SOURCE DATA Start Marker

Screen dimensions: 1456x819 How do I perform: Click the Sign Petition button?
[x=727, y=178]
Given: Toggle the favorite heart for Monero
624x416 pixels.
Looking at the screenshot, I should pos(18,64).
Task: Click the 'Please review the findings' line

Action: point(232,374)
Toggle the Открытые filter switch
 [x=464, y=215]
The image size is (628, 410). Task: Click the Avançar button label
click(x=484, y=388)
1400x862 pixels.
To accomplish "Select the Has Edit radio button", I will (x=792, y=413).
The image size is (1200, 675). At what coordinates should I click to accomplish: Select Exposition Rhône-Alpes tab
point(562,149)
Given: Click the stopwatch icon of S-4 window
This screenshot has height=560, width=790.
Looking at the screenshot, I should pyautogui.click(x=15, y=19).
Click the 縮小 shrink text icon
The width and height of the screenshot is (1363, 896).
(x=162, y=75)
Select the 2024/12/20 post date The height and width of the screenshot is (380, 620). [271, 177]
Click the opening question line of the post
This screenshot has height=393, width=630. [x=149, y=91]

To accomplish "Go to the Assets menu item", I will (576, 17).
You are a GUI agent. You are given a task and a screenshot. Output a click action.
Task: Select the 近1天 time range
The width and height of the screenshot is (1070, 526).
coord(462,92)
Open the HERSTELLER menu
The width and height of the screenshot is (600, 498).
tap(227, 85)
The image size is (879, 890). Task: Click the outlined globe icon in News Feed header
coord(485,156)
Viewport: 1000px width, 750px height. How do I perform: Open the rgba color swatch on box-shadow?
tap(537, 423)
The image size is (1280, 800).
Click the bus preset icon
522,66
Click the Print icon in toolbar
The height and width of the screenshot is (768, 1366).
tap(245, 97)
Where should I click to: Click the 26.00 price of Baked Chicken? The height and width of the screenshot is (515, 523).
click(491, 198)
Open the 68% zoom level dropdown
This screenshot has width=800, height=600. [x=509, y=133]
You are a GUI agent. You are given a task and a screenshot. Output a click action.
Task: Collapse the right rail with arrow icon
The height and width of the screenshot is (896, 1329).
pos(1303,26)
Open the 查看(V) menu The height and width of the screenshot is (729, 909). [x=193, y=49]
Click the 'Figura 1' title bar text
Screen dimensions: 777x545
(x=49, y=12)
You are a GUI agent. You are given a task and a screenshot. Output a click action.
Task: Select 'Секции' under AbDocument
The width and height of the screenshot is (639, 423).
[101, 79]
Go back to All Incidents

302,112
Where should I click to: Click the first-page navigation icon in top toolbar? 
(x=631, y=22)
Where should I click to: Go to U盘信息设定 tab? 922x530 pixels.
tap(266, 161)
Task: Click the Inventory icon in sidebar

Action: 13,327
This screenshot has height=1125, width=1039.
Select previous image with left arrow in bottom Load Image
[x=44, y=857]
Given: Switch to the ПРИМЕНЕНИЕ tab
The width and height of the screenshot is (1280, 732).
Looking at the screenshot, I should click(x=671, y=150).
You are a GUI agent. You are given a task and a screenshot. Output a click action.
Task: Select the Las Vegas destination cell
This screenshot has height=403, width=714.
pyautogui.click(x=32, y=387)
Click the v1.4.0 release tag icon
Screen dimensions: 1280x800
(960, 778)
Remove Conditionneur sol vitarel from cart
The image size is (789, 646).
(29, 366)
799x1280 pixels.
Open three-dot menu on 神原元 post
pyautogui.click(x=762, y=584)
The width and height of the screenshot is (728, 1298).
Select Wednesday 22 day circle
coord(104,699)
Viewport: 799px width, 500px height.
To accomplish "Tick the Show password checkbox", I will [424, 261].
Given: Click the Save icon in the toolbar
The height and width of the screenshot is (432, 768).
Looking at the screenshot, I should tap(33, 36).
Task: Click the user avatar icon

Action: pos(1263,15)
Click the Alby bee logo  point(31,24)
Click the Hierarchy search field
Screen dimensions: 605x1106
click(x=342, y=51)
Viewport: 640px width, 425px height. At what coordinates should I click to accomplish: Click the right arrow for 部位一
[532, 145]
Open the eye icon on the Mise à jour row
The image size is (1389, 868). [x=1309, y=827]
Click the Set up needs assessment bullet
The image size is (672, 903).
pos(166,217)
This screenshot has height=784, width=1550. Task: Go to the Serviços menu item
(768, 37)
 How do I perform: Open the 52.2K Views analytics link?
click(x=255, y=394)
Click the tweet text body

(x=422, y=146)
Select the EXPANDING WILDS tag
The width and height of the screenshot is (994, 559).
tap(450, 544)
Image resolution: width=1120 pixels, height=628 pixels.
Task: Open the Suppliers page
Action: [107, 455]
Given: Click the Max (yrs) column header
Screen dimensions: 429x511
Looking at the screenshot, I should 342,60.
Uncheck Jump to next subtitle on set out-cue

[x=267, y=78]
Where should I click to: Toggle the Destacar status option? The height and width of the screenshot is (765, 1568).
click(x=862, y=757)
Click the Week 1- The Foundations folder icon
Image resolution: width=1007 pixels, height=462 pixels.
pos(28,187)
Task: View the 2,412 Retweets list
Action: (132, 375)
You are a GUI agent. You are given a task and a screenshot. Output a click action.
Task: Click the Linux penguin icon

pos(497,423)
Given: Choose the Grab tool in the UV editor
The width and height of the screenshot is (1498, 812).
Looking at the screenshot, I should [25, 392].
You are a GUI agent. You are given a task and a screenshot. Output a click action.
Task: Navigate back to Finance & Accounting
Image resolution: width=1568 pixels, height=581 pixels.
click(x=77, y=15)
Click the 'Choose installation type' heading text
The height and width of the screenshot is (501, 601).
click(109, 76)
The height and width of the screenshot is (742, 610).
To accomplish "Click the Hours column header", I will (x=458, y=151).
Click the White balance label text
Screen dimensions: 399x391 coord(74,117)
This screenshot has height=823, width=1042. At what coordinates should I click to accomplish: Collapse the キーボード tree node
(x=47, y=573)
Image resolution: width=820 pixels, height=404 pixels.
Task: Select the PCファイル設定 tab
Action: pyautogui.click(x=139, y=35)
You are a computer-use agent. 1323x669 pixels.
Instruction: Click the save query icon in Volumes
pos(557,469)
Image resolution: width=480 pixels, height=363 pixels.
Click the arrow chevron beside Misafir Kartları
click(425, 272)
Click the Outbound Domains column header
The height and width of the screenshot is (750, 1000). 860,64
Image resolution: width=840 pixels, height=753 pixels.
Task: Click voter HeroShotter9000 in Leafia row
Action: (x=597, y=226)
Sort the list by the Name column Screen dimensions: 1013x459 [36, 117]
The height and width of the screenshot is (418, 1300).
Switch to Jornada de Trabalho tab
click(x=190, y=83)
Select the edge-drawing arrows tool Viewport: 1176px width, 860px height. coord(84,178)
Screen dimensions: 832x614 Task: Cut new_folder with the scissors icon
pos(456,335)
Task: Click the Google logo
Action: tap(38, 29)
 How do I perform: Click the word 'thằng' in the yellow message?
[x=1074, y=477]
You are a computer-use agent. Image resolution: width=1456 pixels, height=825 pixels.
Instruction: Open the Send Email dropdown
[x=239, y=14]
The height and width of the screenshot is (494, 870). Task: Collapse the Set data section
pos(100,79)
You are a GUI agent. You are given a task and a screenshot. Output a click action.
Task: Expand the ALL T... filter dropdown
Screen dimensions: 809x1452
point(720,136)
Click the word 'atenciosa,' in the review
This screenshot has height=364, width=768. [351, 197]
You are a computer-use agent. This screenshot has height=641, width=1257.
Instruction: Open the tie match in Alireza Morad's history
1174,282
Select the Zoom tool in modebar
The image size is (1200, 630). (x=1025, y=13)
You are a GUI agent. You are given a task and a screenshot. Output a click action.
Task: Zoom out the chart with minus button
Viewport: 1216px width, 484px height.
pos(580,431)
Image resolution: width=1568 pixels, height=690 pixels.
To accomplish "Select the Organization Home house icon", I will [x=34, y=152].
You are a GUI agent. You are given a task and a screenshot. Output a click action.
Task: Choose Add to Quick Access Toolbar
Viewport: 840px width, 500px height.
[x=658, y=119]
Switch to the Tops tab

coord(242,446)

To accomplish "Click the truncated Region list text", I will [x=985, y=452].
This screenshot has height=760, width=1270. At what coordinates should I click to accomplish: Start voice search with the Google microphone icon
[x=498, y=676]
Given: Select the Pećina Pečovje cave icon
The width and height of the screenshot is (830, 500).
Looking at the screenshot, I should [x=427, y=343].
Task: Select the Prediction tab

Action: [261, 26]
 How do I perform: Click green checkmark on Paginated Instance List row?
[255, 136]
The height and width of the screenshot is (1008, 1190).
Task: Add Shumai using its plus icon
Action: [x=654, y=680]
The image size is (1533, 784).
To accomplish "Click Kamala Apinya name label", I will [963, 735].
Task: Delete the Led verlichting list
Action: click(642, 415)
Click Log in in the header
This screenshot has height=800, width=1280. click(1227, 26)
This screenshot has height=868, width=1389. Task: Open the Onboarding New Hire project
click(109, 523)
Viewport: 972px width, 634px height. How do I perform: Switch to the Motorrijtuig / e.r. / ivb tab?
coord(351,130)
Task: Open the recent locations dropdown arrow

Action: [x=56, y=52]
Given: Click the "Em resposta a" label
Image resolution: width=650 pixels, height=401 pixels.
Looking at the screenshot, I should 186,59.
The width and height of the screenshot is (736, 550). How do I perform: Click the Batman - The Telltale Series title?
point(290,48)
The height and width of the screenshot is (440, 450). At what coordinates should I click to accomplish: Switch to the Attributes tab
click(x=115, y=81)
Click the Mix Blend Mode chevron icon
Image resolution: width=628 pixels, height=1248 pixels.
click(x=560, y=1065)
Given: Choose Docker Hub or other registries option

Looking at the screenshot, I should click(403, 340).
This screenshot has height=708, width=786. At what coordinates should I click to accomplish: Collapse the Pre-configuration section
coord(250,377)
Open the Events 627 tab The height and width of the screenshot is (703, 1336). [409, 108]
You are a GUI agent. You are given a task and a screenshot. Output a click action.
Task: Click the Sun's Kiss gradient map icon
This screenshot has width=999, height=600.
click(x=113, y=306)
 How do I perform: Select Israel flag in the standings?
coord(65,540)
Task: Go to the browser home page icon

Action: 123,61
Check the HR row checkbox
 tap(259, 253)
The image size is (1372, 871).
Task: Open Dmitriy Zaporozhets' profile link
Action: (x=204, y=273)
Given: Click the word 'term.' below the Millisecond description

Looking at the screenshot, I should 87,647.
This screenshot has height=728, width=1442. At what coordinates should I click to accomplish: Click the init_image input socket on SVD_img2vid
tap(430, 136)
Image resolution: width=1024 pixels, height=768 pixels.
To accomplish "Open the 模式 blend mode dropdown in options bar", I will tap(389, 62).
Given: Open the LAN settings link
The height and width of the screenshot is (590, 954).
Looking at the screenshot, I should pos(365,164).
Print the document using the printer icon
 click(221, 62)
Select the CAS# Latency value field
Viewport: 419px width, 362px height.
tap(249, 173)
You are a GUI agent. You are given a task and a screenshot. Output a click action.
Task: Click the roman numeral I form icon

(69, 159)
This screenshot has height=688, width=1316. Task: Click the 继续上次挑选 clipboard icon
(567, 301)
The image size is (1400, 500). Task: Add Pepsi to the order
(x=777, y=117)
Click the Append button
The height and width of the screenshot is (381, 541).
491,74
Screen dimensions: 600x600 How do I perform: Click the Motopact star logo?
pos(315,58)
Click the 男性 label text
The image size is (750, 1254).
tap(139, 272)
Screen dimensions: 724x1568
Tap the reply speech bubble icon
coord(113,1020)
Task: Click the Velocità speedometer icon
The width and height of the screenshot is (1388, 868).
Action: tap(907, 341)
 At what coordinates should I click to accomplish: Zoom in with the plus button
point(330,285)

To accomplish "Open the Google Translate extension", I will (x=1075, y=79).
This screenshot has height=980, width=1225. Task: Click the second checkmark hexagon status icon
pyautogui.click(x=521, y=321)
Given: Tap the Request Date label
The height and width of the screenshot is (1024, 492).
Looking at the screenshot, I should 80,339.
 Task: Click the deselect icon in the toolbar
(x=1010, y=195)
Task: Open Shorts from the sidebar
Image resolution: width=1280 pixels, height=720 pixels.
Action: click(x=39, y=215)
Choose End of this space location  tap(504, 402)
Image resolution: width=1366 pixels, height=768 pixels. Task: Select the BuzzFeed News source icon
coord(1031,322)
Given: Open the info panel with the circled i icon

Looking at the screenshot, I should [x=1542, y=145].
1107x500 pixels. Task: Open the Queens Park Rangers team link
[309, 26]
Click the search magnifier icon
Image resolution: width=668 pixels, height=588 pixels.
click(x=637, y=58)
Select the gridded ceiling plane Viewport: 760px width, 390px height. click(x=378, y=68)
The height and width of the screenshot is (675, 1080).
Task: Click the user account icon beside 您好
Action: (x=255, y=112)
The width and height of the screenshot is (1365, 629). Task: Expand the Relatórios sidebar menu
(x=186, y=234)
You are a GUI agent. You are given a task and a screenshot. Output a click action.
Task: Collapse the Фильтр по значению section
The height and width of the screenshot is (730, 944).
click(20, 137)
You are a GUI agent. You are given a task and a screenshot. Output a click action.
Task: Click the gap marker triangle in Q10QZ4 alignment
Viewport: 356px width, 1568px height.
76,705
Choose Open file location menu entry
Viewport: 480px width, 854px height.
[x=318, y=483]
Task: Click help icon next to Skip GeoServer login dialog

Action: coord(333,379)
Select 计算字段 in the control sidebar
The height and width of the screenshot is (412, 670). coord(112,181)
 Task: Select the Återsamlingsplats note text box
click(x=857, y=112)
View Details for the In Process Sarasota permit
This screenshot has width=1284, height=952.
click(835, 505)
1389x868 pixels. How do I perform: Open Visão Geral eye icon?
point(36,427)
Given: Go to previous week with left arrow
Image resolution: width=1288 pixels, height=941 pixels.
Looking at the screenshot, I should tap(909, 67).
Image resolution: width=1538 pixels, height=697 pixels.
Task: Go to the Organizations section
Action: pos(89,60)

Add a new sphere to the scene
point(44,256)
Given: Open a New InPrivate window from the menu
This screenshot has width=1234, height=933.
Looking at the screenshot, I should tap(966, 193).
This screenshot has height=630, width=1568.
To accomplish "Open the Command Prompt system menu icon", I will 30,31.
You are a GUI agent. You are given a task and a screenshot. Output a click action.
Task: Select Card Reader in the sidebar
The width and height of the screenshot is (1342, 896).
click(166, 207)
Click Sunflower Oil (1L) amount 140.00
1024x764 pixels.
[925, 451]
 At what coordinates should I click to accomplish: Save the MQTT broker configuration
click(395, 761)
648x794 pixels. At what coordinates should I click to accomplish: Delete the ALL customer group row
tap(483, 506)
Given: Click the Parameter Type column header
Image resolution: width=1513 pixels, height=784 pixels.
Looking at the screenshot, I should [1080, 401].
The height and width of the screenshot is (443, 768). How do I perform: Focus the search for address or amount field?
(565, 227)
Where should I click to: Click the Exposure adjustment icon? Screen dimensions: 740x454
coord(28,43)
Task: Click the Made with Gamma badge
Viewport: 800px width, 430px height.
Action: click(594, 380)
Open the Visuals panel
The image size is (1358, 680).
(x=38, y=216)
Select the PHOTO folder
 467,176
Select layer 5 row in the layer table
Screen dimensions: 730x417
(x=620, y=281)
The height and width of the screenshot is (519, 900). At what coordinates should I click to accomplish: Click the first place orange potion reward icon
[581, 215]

SOURCE DATA End Marker

THE TASK
Copy out each line in the preceding records that contains "from".

TASK OUTPUT
Remove Conditionneur sol vitarel from cart
Task: Open Shorts from the sidebar
Given: Open a New InPrivate window from the menu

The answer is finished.